- _FRAGMENTO DEL TEXTO_:
┌──

Rusia se expandió internamente, dando la espalda a este enredo, y forjó su imperio a través de la subyugación interna (y el reclutamiento forzoso) de los campesinos. Permaneciendo en esta arena exterior, evitó la fragilidad de sus vecinos y el retroceso que sufrieron las potencias en decadencia (como España). Pero no participó del proceso de ascenso liderado por Holanda e Inglaterra. Protegía su entorno, actuando al margen de las principales disputas por la dominación mundial (Wallerstein, 1979: 426-502).

La dinastía zarista nunca logró crear la burocracia eficiente y la agricultura moderna que impulsaron la industrialización en otras economías. Esta obstrucción bloqueó el salto económico que lograron Alemania y Estados Unidos (Kagarlitsky, 2017: 11-14). La dinámica imperial de Rusia siempre ha mantenido una brecha con las economías avanzadas, que emerge nuevamente en el siglo XXI.

 

Contrasta con 1914-18

Algunos teóricos del imperialismo en reconstitución ubican las similitudes con el último zarismo, en la participación de Rusia en la Primera Guerra Mundial (Pröbsting, 2012). Trazan paralelismos entre los actores en declive del pasado (Gran Bretaña y Francia) y sus exponentes actuales (Estados Unidos), y entre las potencias desafiantes de esa época (Alemania y Japón) y sus emuladores contemporáneos (Rusia y China) (Proyect, 2019).

Rusia intervino en la gran conflagración de 1914 como potencia ya capitalista. La servidumbre había sido abolida, la gran industria estaba surgiendo en las fábricas modernas y el proletariado era muy conmovedor. Pero Moscú actuó en esta contienda como un rival muy peculiar. No se alineó con Estados Unidos, Alemania o Japón entre los imperios emergentes, ni se posicionó con Gran Bretaña y Francia entre los dominadores en retirada.

└──

- _INFORMACIÓN PROPORCIONADA_:

┌──

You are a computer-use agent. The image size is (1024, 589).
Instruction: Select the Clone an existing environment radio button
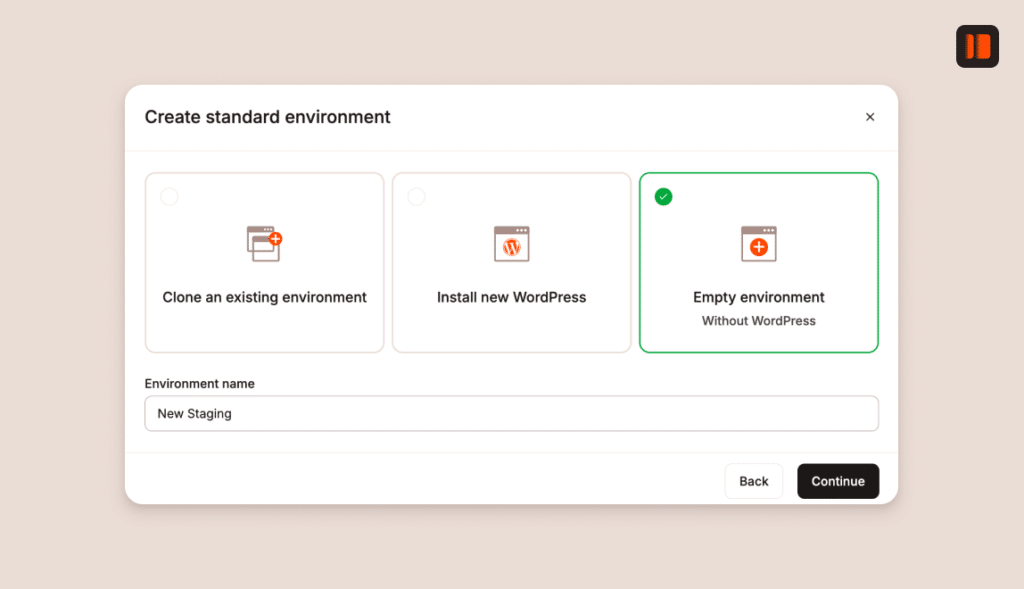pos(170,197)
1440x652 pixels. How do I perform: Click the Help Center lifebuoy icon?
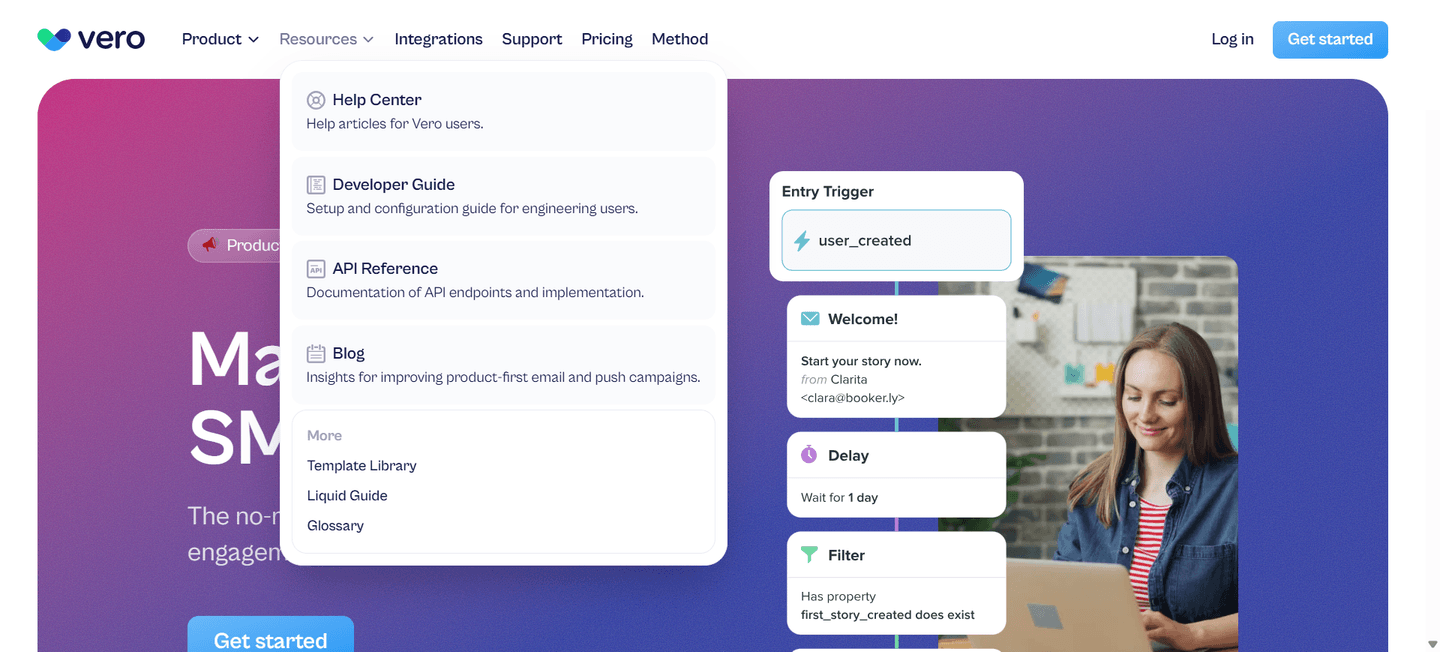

└──

- _PROBLEMAS POR RESOLVER_:
• 1. Según el fragmento sobre el imperialismo ruso, ¿qué dos países lograron el salto económico que la dinastía zarista no alcanzó?
• 2. Copie del fragmento sobre el imperialismo ruso el tramo que va desde "Contrasta con 1914-18" hasta "dominadores en retirada.".

- _SOLUCIONES A CONTINUACIÓN_:
• 1. Alemania y Estados Unidos.

• 2.
Contrasta con 1914-18

Algunos teóricos del imperialismo en reconstitución ubican las similitudes con el último zarismo, en la participación de Rusia en la Primera Guerra Mundial (Pröbsting, 2012). Trazan paralelismos entre los actores en declive del pasado (Gran Bretaña y Francia) y sus exponentes actuales (Estados Unidos), y entre las potencias desafiantes de esa época (Alemania y Japón) y sus emuladores contemporáneos (Rusia y China) (Proyect, 2019).

Rusia intervino en la gran conflagración de 1914 como potencia ya capitalista. La servidumbre había sido abolida, la gran industria estaba surgiendo en las fábricas modernas y el proletariado era muy conmovedor. Pero Moscú actuó en esta contienda como un rival muy peculiar. No se alineó con Estados Unidos, Alemania o Japón entre los imperios emergentes, ni se posicionó con Gran Bretaña y Francia entre los dominadores en retirada.